• Material for this exercise:
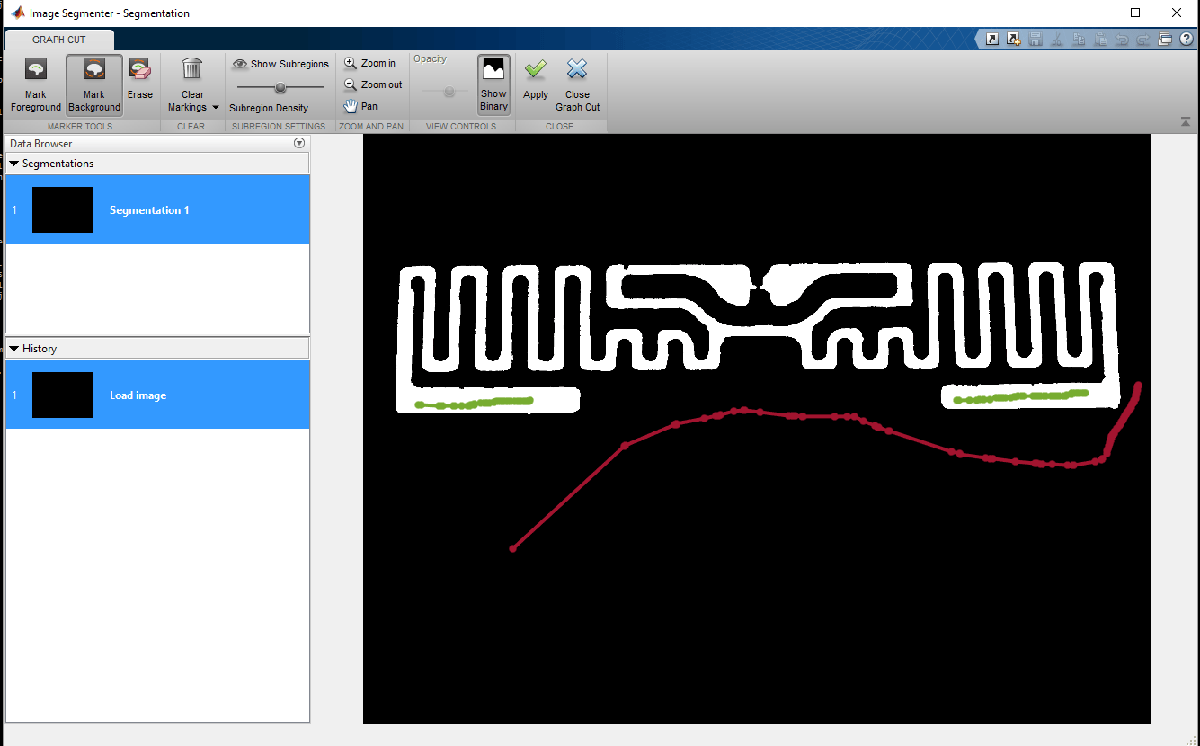Collapse the History section
This screenshot has height=746, width=1200.
pyautogui.click(x=14, y=348)

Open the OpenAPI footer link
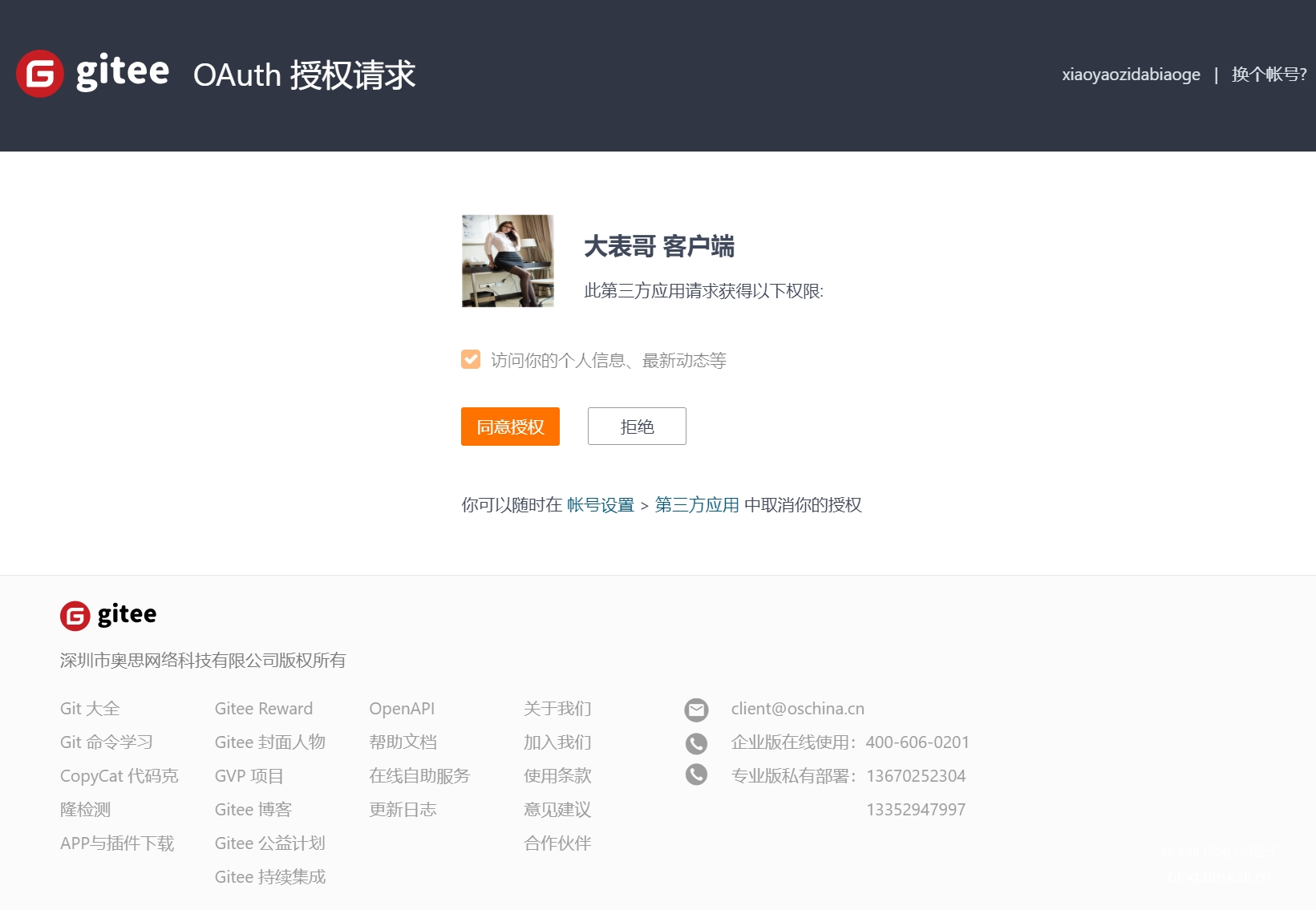(402, 709)
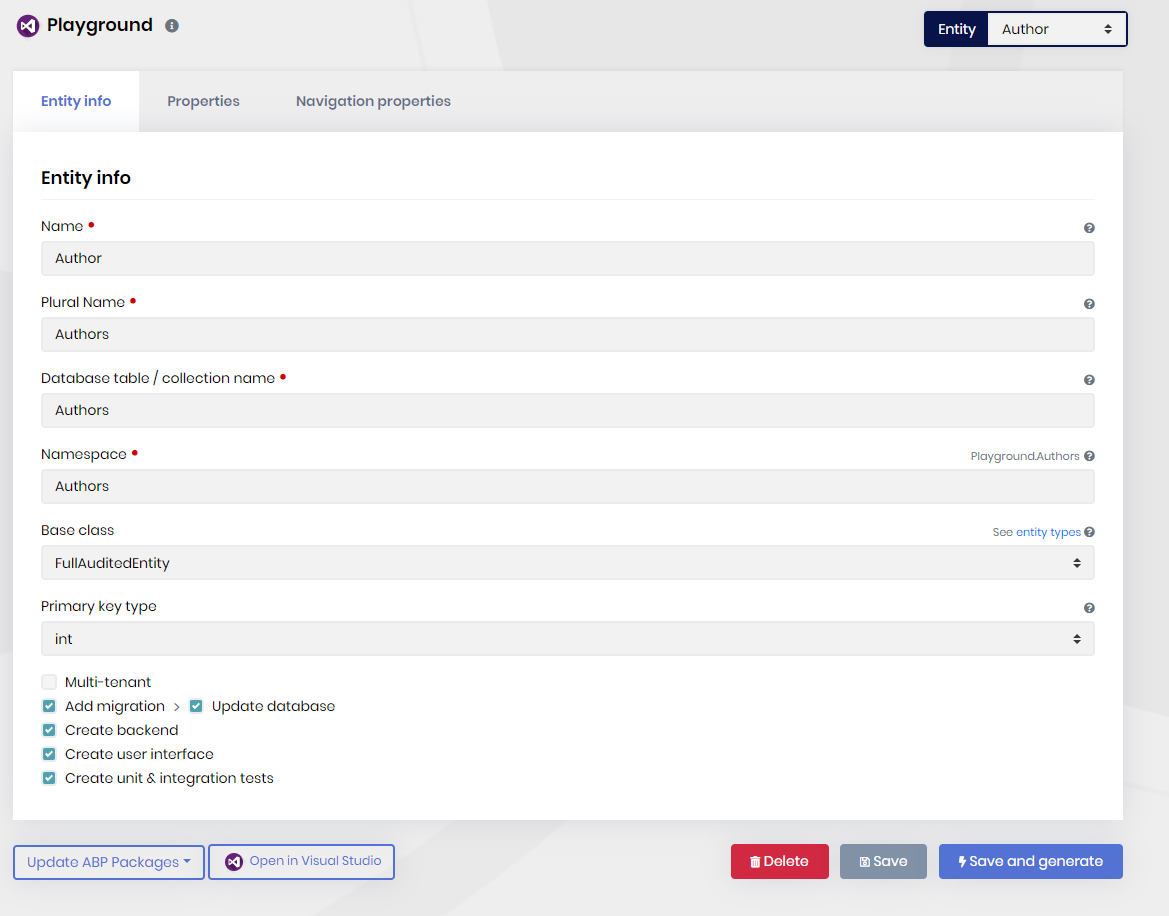Click inside the Plural Name input field
This screenshot has height=916, width=1169.
567,334
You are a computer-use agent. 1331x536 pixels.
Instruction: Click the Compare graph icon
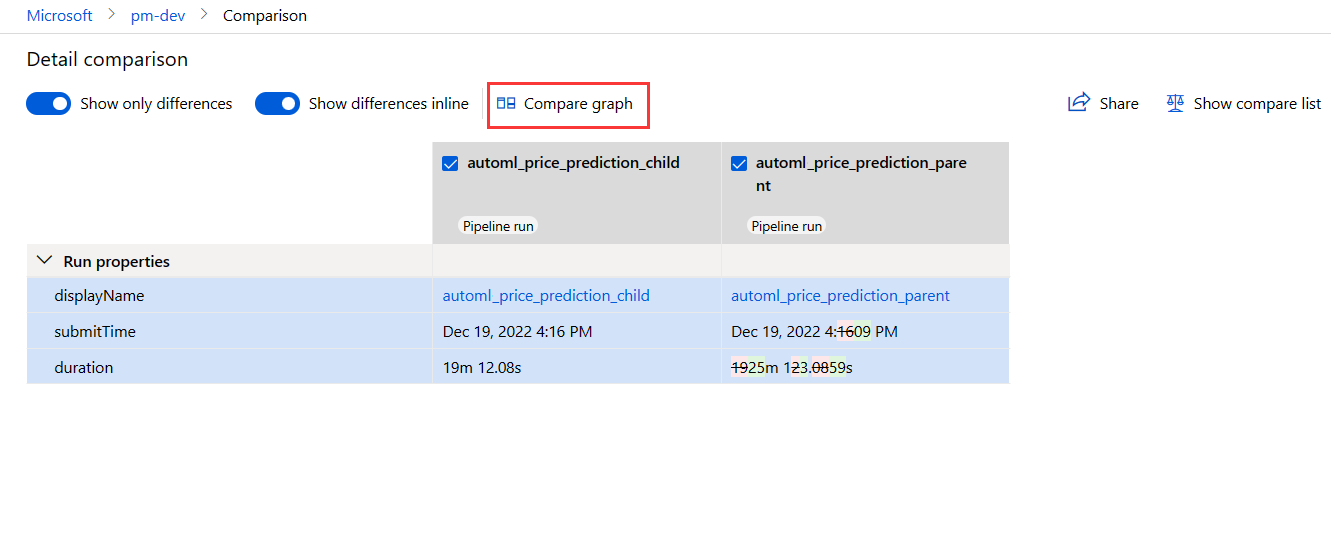pos(506,103)
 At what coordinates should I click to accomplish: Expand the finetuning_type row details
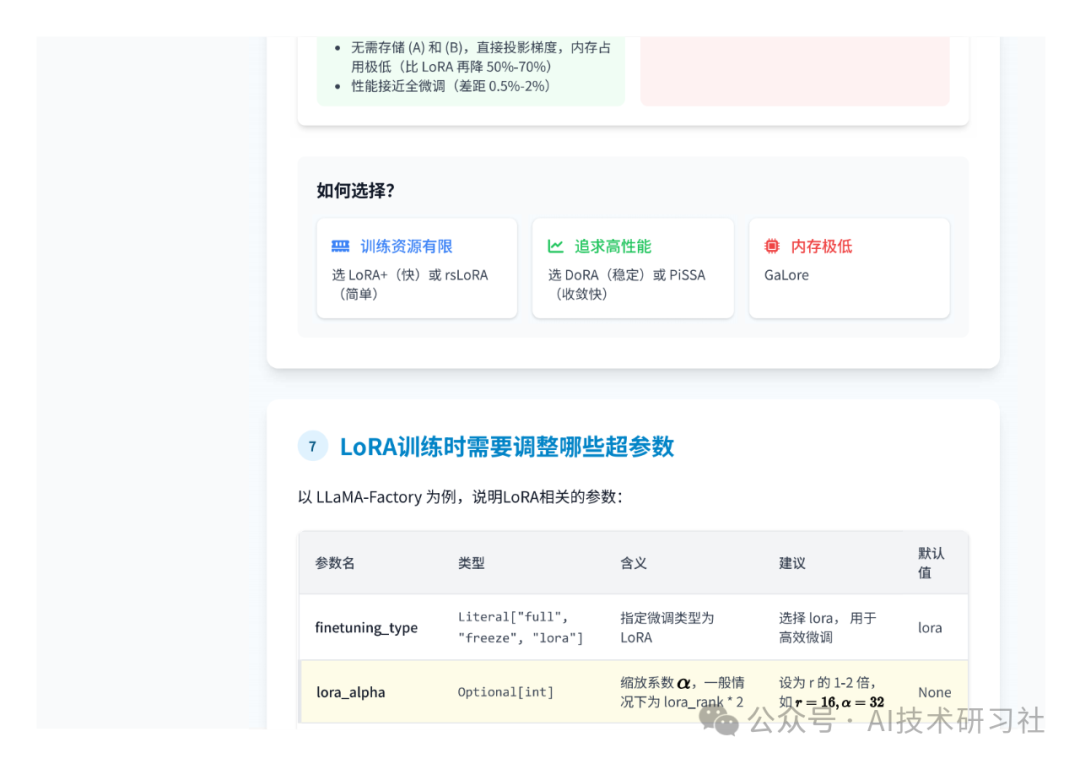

• How to complete this task:
Take the line that contains "Open the OpenAPI footer link" and every line after it down to the last line of the entries above, and output them exactly, with nothing else and no pictures.

• Solution below:
Open the OpenAPI footer link
(402, 709)
Click inside the Plural Name input field
This screenshot has height=916, width=1169.
567,334
You are a computer-use agent. 1331x536 pixels.
Instruction: Click the Compare graph icon
pos(506,103)
 At what coordinates should I click to accomplish: Expand the finetuning_type row details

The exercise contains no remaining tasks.